The Veterans Charter has been controversial since it was introduced in 2005, reducing financial benefits available to injured vets at the same time as it improved rehabilitation services. In particular it offered a lump-sum payment instead of a lifetime pension.
Bruyea says the new charter recommendations don't address the lump-sum payment and that the newly calculated earnings loss benefit of 85 per cent of net income is actually less than what veterans are getting now.
"The bureaucracy does not want to pay for veterans benefits," he said.
Committee unanimous in supporting bill
Committee chair and Conservative MP Greg Kerr defended the report, saying the all-party committee was unanimous in supporting the changes.
"You can always find individuals that are not going to like it," said Kerr. "We think we presented a balanced approach and this is a good start."
Earlier in the day NDP MP Peter Stoffer said the recommendations are not the final word on veterans benefits and that they will continue to work on improving the charter.
"This will not solve every problem... but it will go a long way," said Stoffer.
Other recommendations include:
- Clarifying eligibility to benefits for life for the most seriously disabled veterans.
- Establishing that army reserves with service-related injuries be entitled to the same benefits and support as regular members.
- Making social and job-related rehabilitation services available to spouses or partners of veterans with service-related disabilities, that financial support be provided to families who are primary care-givers, and that families have access to psychological counselling and that primary caregivers of seriously-disabled veterans.
Veterans Ombudsman Guy Parent said in a statement he was encouraged by the report's recommendations, which he said would help the charter be viewed more positively by injured or ill veterans.

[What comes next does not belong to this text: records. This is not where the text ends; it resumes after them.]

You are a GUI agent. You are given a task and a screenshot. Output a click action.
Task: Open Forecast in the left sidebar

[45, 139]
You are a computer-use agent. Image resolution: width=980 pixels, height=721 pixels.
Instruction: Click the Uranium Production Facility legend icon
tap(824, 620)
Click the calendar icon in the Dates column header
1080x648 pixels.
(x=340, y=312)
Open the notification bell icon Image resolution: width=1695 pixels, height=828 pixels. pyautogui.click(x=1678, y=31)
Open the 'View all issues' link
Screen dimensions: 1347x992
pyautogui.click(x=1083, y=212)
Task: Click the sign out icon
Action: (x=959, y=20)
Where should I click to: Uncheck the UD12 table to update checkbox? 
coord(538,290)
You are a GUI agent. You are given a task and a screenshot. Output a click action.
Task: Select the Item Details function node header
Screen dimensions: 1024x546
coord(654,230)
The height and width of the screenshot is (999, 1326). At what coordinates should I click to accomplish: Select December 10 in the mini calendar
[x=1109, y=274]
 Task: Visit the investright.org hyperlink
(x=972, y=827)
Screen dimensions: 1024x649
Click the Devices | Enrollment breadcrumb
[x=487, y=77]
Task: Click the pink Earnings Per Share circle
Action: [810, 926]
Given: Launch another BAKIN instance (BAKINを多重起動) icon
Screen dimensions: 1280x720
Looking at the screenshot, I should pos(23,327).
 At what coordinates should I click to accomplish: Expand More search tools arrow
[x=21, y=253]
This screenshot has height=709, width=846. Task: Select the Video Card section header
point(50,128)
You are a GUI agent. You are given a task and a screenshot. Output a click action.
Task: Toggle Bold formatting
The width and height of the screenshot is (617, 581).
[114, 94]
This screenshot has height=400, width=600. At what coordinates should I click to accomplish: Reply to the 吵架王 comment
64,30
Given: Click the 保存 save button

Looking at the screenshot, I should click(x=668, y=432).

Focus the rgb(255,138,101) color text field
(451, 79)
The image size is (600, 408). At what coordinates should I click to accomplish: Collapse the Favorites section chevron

"I believe that the committee’s action is a turning point for Veterans’ issues and I am encouraged by the minister of veterans affairs' statement today that the government is prepared to consider many of the report’s recommendations," said Parent.
'Solemn obligation' to injured vets to be part of charter
The federal government has previously argued it does not have a social contract with veterans in response to a class-action suit brought by veterans upset with the compensation arrangement offered to wounded soldiers under the New Veterans Charter.
But in reviewing the charter, Veterans Affairs Minister Julian Fantino asked the committee to give the government advice on the nature of its obligations towards its veterans.
The report recommends including the veterans bill of rights in the Veterans Charter and in the Pension Act, and that a modified version of the pension act be in the charter, and read as follows:
"The provisions of this Act shall be liberally construed and interpreted to the end that the recognized solemn obligation of the people and Government of Canada to provide compensation to those members of the forces who have been disabled or have died as a result of military service, and to their dependants, may be fulfilled."